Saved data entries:
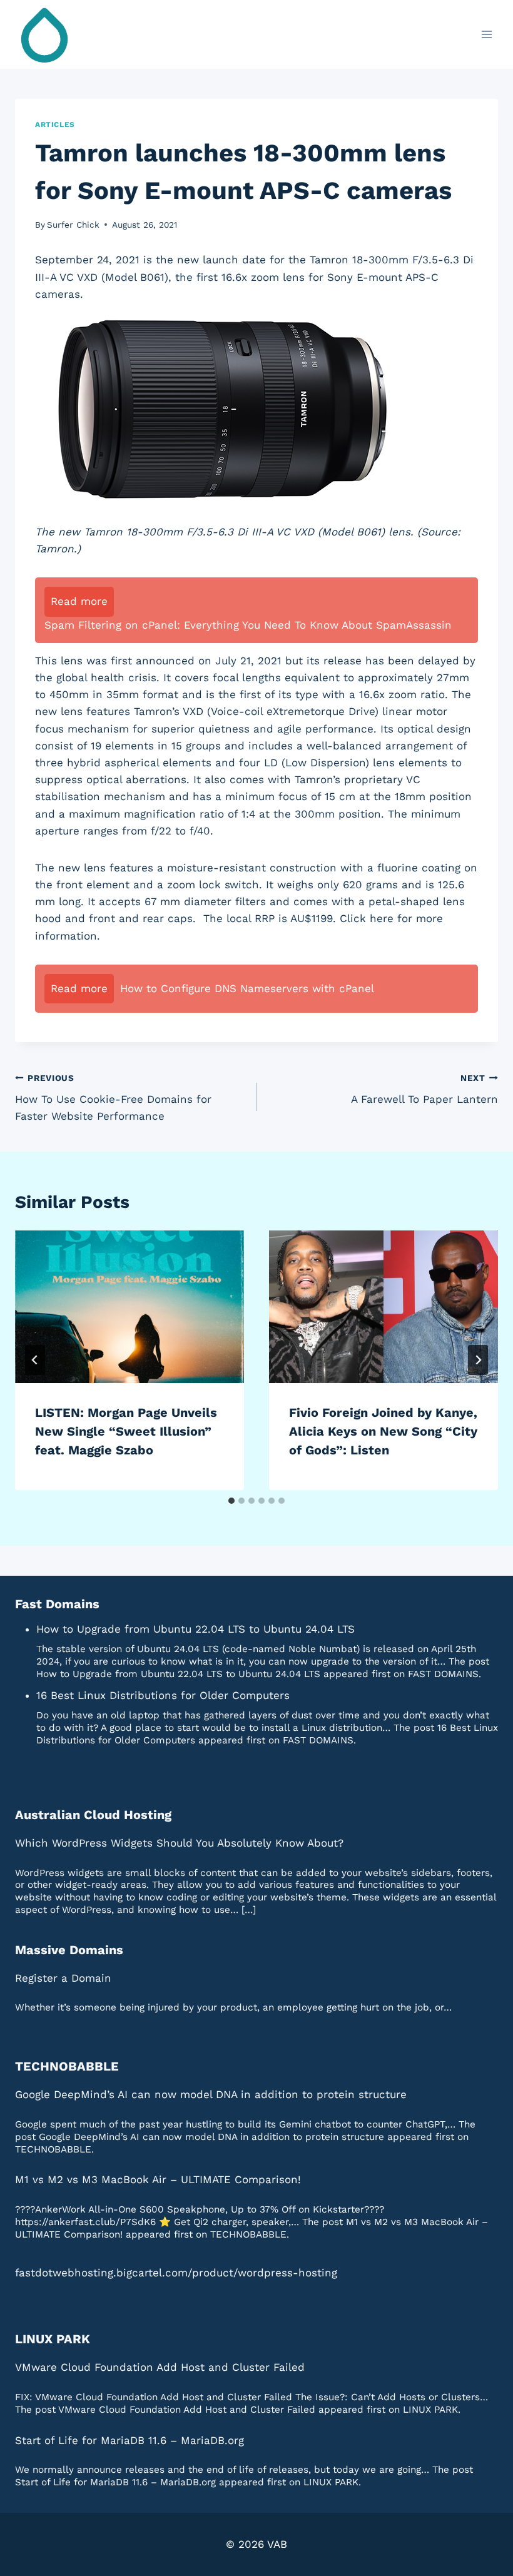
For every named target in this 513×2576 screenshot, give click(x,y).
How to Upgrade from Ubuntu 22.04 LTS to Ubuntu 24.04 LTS (195, 1629)
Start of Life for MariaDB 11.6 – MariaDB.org (129, 2440)
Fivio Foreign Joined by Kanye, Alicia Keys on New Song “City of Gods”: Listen (383, 1431)
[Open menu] (486, 34)
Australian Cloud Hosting (93, 1814)
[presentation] (129, 1306)
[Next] (478, 1360)
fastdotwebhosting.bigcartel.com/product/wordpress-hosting (176, 2272)
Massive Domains (69, 1949)
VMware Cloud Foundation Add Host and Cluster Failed (160, 2367)
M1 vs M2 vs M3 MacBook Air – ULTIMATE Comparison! (158, 2179)
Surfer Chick (73, 225)
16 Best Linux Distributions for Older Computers (163, 1695)
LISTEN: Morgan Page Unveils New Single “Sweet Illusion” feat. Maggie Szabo (126, 1431)
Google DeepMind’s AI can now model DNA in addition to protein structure (211, 2094)
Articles (55, 124)
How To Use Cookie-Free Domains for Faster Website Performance (113, 1098)
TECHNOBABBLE (67, 2066)
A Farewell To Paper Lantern (424, 1089)
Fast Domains (57, 1603)
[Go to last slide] (35, 1360)
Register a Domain (63, 1978)
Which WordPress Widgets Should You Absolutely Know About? (179, 1843)
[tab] (231, 1501)
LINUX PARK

YOUR GOAL ▸
Lines from the one containing "Google DeepMind’s AI" through the last line of the records, restated word for word: that is the whole response.

YOUR RESPONSE ▸
Google DeepMind’s AI can now model DNA in addition to protein structure (211, 2094)
Articles (55, 124)
How To Use Cookie-Free Domains for Faster Website Performance (113, 1098)
TECHNOBABBLE (67, 2066)
A Farewell To Paper Lantern (424, 1089)
Fast Domains (57, 1603)
[Go to last slide] (35, 1360)
Register a Domain (63, 1978)
Which WordPress Widgets Should You Absolutely Know About? (179, 1843)
[tab] (231, 1501)
LINUX PARK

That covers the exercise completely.